Colombia is well known for its emeralds, coffee, and biodiversity, but should also be known for its powerful music. Colombian music is a clear example of the cultural diversity of the country; it contains numerous statements that clearly identify each region of the country, although it is very common to find several musical styles within a single region, mainly due to the different factors influencing the culture. Among the main rhythms of Colombia standout Vallenato, Cumbia, Son Sabanero, Gaita (rhythm derived from Cumbia), El patacoré, Joropo, Bambuco, Torbellino and El currulao.

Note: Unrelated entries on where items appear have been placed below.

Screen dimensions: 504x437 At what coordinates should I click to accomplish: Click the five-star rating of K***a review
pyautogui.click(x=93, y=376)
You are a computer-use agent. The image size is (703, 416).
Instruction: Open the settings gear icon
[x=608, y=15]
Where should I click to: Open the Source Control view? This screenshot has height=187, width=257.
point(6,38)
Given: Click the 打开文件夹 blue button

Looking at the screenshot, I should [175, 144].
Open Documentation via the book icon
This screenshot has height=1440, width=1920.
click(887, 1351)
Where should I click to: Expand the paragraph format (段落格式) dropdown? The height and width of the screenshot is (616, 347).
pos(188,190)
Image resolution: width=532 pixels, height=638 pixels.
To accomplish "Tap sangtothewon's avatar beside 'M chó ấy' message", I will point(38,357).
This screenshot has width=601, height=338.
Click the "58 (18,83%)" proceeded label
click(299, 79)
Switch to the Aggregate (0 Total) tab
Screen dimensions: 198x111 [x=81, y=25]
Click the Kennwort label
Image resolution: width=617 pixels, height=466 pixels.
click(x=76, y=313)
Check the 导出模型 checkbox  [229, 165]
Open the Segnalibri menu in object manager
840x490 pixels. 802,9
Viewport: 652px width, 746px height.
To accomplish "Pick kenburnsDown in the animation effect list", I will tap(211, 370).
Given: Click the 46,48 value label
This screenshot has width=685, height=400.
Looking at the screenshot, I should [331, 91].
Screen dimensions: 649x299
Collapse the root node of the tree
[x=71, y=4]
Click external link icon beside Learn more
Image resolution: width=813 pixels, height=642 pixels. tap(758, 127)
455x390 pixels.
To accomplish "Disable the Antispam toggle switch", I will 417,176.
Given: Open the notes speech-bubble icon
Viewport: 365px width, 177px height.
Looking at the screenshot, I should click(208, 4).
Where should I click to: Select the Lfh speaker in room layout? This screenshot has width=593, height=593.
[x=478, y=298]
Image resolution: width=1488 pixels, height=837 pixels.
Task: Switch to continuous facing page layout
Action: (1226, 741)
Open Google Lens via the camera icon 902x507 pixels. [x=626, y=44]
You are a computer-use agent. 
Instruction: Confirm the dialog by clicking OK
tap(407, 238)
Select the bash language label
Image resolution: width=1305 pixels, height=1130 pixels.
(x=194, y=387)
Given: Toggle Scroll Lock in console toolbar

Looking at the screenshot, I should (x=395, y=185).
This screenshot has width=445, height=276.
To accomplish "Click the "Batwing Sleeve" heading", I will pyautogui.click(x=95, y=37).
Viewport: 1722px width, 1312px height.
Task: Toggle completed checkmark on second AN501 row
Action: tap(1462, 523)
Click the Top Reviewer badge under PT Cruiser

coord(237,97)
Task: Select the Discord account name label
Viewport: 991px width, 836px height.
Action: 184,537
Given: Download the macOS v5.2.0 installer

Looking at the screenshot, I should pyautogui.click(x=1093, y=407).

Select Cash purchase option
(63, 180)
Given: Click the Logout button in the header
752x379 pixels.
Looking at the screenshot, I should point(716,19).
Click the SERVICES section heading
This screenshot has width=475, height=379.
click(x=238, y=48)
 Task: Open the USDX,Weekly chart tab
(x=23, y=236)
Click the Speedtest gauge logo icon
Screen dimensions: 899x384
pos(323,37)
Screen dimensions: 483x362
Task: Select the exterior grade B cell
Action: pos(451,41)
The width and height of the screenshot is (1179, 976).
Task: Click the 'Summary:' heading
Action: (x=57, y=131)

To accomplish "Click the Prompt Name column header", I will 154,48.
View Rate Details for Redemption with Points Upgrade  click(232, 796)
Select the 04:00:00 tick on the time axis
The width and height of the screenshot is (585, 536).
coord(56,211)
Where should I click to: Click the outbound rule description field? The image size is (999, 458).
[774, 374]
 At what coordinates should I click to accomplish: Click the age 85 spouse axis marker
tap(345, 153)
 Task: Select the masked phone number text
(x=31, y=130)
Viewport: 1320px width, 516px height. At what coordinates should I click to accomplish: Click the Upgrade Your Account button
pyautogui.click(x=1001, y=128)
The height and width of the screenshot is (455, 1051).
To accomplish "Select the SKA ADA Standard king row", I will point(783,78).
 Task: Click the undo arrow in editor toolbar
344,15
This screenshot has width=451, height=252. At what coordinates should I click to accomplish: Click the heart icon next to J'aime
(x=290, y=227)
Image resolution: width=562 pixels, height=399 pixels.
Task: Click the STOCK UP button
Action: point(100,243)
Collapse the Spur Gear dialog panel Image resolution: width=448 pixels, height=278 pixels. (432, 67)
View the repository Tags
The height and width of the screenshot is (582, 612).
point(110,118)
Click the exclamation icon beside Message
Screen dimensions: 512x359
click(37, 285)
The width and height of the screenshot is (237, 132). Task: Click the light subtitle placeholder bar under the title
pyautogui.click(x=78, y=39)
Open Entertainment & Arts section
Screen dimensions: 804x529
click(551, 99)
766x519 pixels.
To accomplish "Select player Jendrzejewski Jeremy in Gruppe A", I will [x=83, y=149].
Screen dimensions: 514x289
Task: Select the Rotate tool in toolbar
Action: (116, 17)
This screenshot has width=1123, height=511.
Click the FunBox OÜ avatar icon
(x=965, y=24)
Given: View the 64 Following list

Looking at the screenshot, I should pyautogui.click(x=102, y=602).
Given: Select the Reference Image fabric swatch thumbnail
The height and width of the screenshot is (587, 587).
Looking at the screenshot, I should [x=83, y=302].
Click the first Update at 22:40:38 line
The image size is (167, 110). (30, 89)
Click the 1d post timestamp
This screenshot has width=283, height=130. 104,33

In order to understand the musical development of Colombia, it is necessary to take into account the social conditions in which it has been formed from three cultures: the Amerindians, the Africans, and the Spanish. Every one of these cultures had their own dances, musical instruments, and religion. Out of this mixture emerged the musical array that expands through every region of Colombia, from Vallenato songs to the music of the Llanos Orientales (the eastern plains).
I have always enjoyed the sounds of Vallenatos because they are an essential to Colombian culture and it is one of the most distinctive features of the Colombian history. The origins of Vallenatos come from pastoral areas of Valledupar, where the “caja vallenata” and the guacharaca joined to form the basis for musical narratives about the hardships and aspirations of peasants. It is no wonder that for Colombians, Vallenatos are more than just music, it’s a way of being, a way of life and the essence of its people.